The key to prevention is realizing that you are not alone and you should not try to take on this responsibility alone. "This is the other mid-life crisis, but there's a lot of good help out there," says geriatric social worker Joan Booty. "There are community resources and support groups -- people have a huge ability to help one another."

Booty recommends caregivers call their county's Area Agency on Aging for information and referrals to local programs, such as Meals-On-Wheels, adult day care centers, in-home health aides and transportation assistance. Some programs will even help caregivers with home repairs or offer friendly visitors who stop by occasionally. Hospital discharge planners, doctors, and nurses can also refer caregivers to helpful programs. And, of course, caregivers should look for counseling and support groups for themselves, as well. If you don't take care of yourself, you can't take care of your aging parent or spouse.

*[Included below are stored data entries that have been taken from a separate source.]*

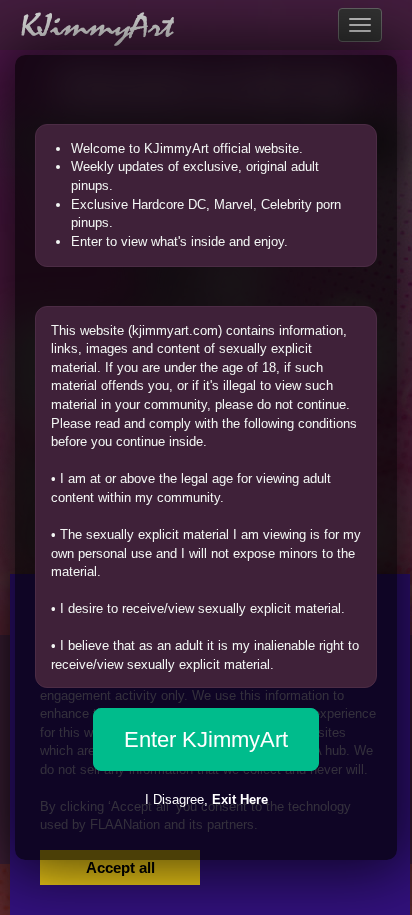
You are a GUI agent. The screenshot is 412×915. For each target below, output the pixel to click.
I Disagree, (206, 799)
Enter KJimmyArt (206, 739)
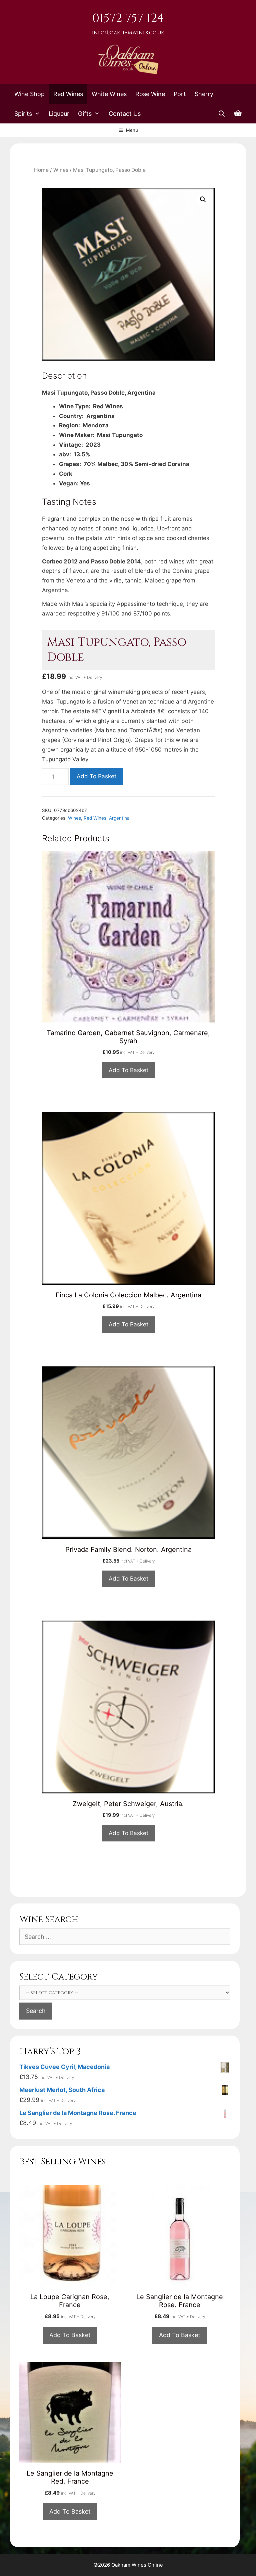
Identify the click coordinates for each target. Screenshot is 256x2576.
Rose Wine (150, 93)
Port (180, 93)
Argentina (119, 818)
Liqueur (59, 113)
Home (41, 170)
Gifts (85, 113)
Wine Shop (29, 93)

Experts recommend the following six tips for warding off depression:

  • Accept that you may need help from others, including family, friends, neighbors, community programs, medical societies, and religious and fraternal groups.
  • Talk regularly with family, friends, or mental health professionals. Find a support group, locally or on the Internet, so you can share your feelings before they escalate into problems.
  • Set limits. It is OK to say "no" to taking on more than you can handle -- physically and emotionally.
  • Eat nutritiously, exercise regularly, and get enough sleep.
  • Let go of unrealistic expectations and demands, including martyrdom.
  • Keep a sense of humor.

Looking back, Aparicio realizes that she lost emotional balance in those first years she cared for her mother. "I was taking care of somebody else and their problems and had little time for my own," she says. "It was a vicious cycle: I was angry and under constant tension." Eventually, she became disabled with chronic back pain and had to stop working for a while.